Sin tanto que envidiarle a la miniserie original, esta nueva versión cuenta con cinco episodios de una hora aproximadamente. Cada uno de ellos habilita a reflexionar sobre las intimidades de una pareja en un proceso de disolución que nunca parece definitivo. Las temáticas giran alrededor del amor, la soledad, la sexualidad, la pasión, la maternidad y paternidad, entre otras. La mayoría de las escenas ocurren dentro de un mismo ambiente y con la presencia casi exclusiva de los dos protagonistas principales. El formato fundamental es el diálogo, cargado de meditaciones sobre la vida y específicamente sobre la pareja. Cada episodio aborda una etapa distinta del proceso de ruptura de la pareja, desde la primera crisis hasta los posteriores intentos de alejarse o de reconciliarse. El afuera se visibiliza solamente en las conversaciones sobre la hija, los amantes, la familia y los amigos que aparecen desde la perspectiva de cada uno de los dos protagonistas.
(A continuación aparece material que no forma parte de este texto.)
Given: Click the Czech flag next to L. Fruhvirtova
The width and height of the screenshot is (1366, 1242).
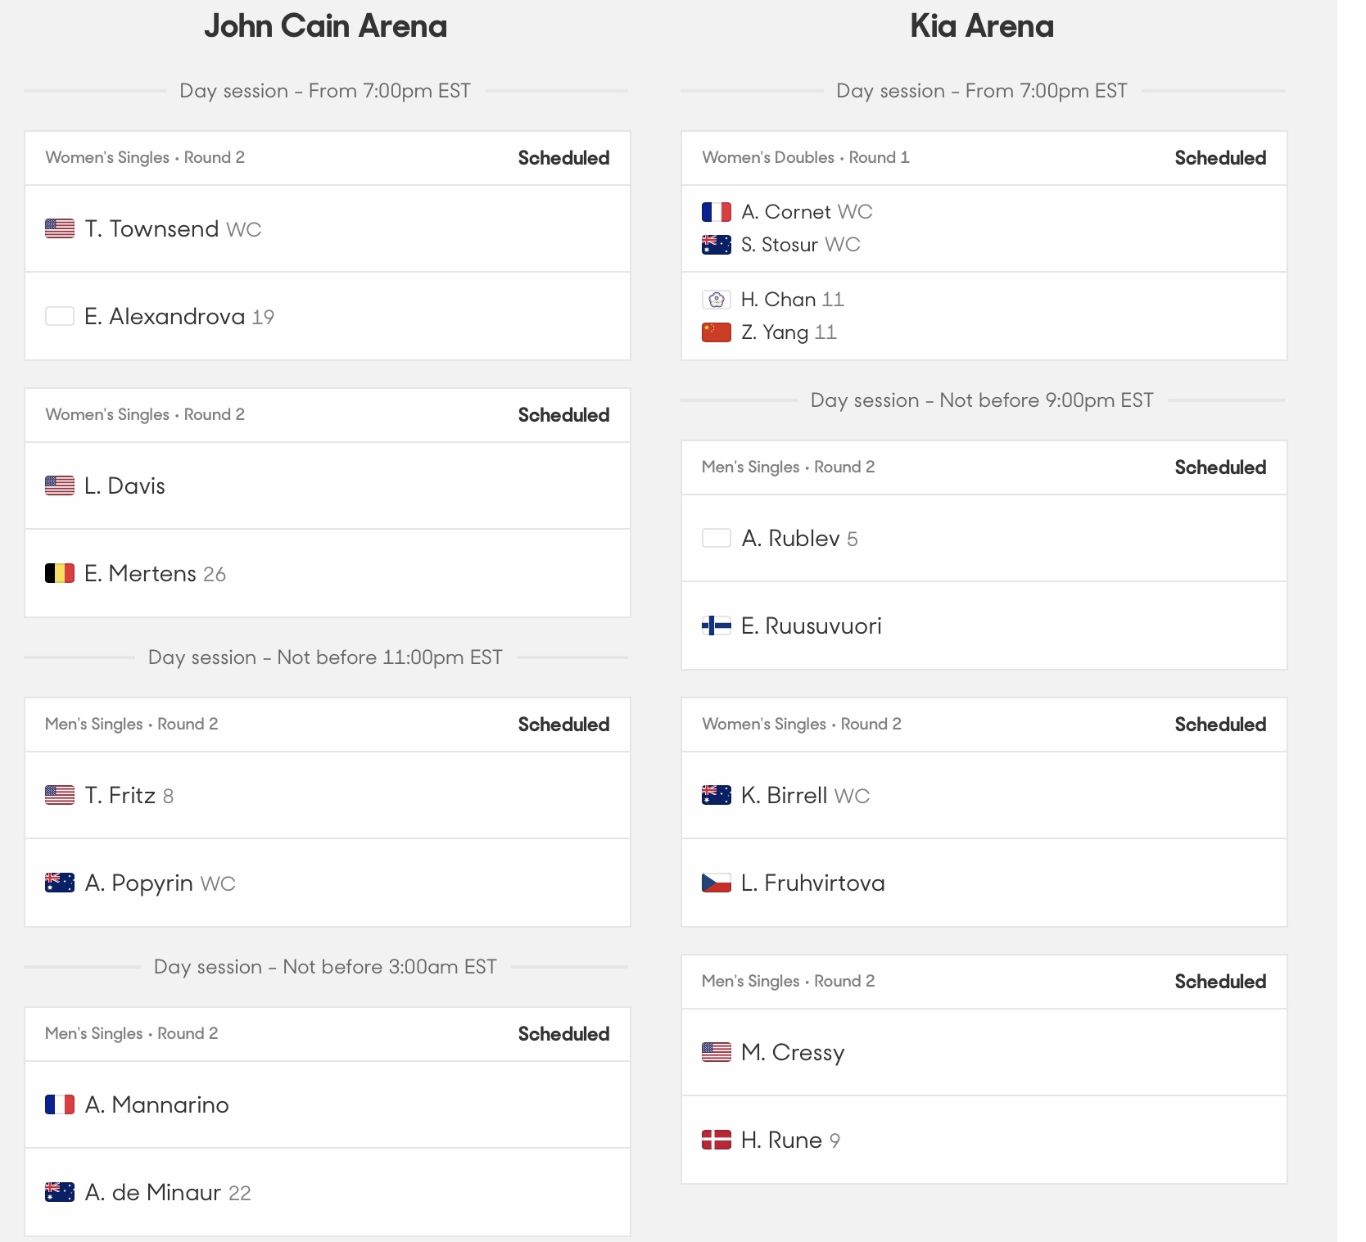Looking at the screenshot, I should [x=717, y=883].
Estos coloquios invitan a filosofar sobre el amor, la convivencia y las relaciones amorosas. No es una miniserie para ver maratónicamente sino un convite a pensar y reflexionar más que a entretener. Las actuaciones son notables y la puesta y fotografía son impecables.

En un momento, Jonathan menciona que el divorcio es lo más traumático después de la muerte de un ser querido y antes de la mudanza. Esta separación aparece como un duelo que nunca termina totalmente. También dentro de sus reflexiones aparece el amor como aquel sentimiento que, como el río de Heráclito, nunca volverá de la misma manera.